EXTRAIT CHOISI:
Suite française est un ouvrage très émouvant à lire. En premier lieu parce que l'on sait qu'il est écrit sur le vif, contemporain des événements servant de base aux intrigues romanesques qu'il met en œuvre. En second lieu et surtout parce que l'on sait que la plume d'Irène Némirovsky est restée suspendue dans l'attente d'une suite qu'elle avait imaginée et qui ne verra pas le jour.

Les notes fournies en annexe de l'édition Folio portent à notre connaissance les réflexions que l'auteure se faisait à elle-même pour parfaire son ouvrage, mais aussi pour lui apporter la suite que les vicissitudes de l'histoire lui dicteraient. Il est encore plus poignant de lire ses notes que le reste de l'œuvre. On y découvre l'espoir d'avenir qu'elle avait échafaudé pour son ouvrage, et donc pour son pays d'adoption, avec ce plan qu'elle avait envisagé :

« Pour bien faire, se disait-elle, il faudrait faire 5 parties.
1) Tempête
2) Dolce
3) Captivité
4) Batailles ?
5) La paix ? »

L'ouvrage édité à titre posthume, très tardivement par ses filles, est donc partiel, et pour cause. Il ne comporte que les deux premières parties qu'avait imaginées l'auteure. Il est clair qu'en 1941, au temps de la rédaction de son ouvrage, Irène Némirovsky ne pouvait que se perdre en conjectures quant à la poursuite du conflit qui venait de conduire notre pays à la déroute. C'est ce que laisse imaginer les points d'interrogation qu'elle a laissés dans ses notes, escomptant quand même un sursaut - les batailles - qui remettrait son pays d'adoption debout pour enfin retrouver la paix, à défaut de sa superbe. Ce panache qui lui a tant fait défaut depuis le début du conflit et qui laisse au cœur d'Irène Némirovsky une profonde amertume.

Une chose est sure, cette photographie de la société française dans la disgrâce ne sera pas affectée par la connaissance de l'issue de la guerre. Son auteur n'aura pas eu la chance de la connaître. Son actualité est celle d'un pays humilié qui voit encore en Pétain son sauveur. Le renégat de Londres n'est pas évoqué. le 2 juin 1942, quelques semaines avant son arrestation, elle écrit dans ses notes : « Ne jamais oublier que la guerre passera et que toute la partie historique pâlira. » Irène Némirovsky sait bien que toutes les guerres ont une fin. Elle est loin d'imaginer l'avenir de ce présent qui la consterne.

Tempête, la première partie, est une compilation d'instantanés surprenant des parisiens dans leur fuite de la capitale devant l'avancée des troupes allemandes. Des parisiens dont le désarroi se traduit par des situations criantes de vérité, mises en scène par l'œil sévère d'Irène Némirovsky sans doute sans autre modification que les noms des protagonistes. Dénonçant le chacun pour soi qui prévaut, grandement aggravé par les différences de condition sociale et favorisant une fois encore les possédants.

CONSIGNES:
(a) Dans l'extrait sur Suite française, remplacez « la capitale » par « Paris » et recopiez tout ce qui va de « Tempête, la première » jusqu'à « encore les possédants. ».
(b) Reprenez l'extrait sur Suite française là où il s'arrête et poursuivez-le.

RELEVÉ DES DONNÉES:
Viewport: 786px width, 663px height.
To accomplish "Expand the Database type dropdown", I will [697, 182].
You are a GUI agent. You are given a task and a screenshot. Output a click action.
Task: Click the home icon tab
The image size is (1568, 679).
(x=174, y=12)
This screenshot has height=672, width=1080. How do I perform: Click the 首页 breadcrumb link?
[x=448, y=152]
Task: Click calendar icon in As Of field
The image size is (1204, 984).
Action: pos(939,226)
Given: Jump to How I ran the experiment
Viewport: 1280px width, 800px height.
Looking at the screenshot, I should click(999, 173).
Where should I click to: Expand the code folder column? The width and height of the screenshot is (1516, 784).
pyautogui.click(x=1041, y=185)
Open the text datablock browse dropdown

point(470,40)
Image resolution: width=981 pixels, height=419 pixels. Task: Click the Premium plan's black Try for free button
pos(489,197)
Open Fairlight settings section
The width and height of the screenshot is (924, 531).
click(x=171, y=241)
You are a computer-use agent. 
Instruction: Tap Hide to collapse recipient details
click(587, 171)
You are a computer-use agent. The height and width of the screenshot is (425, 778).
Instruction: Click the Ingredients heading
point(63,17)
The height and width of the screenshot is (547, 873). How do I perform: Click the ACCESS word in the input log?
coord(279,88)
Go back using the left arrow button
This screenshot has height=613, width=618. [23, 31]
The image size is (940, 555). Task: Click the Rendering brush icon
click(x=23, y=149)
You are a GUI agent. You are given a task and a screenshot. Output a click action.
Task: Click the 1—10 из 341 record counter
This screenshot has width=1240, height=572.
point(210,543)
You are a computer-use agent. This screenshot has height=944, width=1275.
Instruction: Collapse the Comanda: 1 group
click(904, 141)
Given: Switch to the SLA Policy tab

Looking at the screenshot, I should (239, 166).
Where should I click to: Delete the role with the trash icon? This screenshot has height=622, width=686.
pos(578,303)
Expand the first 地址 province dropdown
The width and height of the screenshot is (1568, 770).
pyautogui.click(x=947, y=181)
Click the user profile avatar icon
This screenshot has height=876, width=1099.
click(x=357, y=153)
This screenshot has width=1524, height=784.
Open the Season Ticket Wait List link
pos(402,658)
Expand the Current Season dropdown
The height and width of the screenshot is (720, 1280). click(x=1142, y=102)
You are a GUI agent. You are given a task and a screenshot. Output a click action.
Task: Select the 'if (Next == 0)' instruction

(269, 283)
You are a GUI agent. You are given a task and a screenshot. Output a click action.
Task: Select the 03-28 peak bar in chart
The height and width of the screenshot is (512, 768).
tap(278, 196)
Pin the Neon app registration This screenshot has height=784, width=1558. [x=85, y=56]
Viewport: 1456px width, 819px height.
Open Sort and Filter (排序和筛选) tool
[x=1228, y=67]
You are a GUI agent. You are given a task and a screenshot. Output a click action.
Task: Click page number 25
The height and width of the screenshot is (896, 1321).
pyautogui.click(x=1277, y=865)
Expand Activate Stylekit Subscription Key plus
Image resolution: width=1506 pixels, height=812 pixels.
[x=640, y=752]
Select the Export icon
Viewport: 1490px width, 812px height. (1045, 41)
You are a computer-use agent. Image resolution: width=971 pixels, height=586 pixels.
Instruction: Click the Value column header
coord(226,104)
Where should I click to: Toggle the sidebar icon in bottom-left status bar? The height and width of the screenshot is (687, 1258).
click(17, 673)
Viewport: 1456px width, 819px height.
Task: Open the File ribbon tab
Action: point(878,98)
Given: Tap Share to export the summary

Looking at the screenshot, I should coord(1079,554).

RÉPONSES:
(a)
Tempête, la première partie, est une compilation d'instantanés surprenant des parisiens dans leur fuite de Paris devant l'avancée des troupes allemandes. Des parisiens dont le désarroi se traduit par des situations criantes de vérité, mises en scène par l'œil sévère d'Irène Némirovsky sans doute sans autre modification que les noms des protagonistes. Dénonçant le chacun pour soi qui prévaut, grandement aggravé par les différences de condition sociale et favorisant une fois encore les possédants.

(b)
Dolce stabilise l'intrigue dans un village en zone occupée. La France est encore coupée en deux par la ligne de démarcation. Les habitants du village apprennent à vivre avec l'occupant. Avec ce que cette situation comporte de drames mais aussi de fraternisation. Irène Némirovsky n'est pas insensible au destin de ces soldats en uniforme vert-de-gris, parfois très jeunes, eux-aussi dépassés par le drame dont ils sont souvent des acteurs contraints. Déplorant la déroute de notre armée, elle a à l'égard de l'armée allemande une forme d'admiration horrifiée pour cette machine de guerre si bien huilée.

La lecture de ses notes est à ce propos évocatrice de l'état d'esprit qui anime l'auteure à l'heure de la mise au point de son ouvrage : « Je fais ici le serment de ne jamais plus reporter ma rancune, si justifiée soit-elle, sur une masse d'hommes, quels que soient race, religion, conviction, préjugés, erreurs. Je plains ces pauvres enfants. Mais je ne puis pardonner aux individus, ceux qui me repoussent, ceux qui froidement me laissent tomber, ceux qui sont prêts à vous donner un coup de vache. »

Ce coup de vache il est arrivé. Certainement pas de la part de qui ni avec la violence qu'elle pouvait redouter. C'est celui du 13 juillet 1942 lorsque les gendarmes sont venus la chercher en son refuge d'Issy-L'évêque. Ce coup de vache l'a conduite à Auschwitz, avec la fin que l'on connaît quelques semaines plus tard seulement.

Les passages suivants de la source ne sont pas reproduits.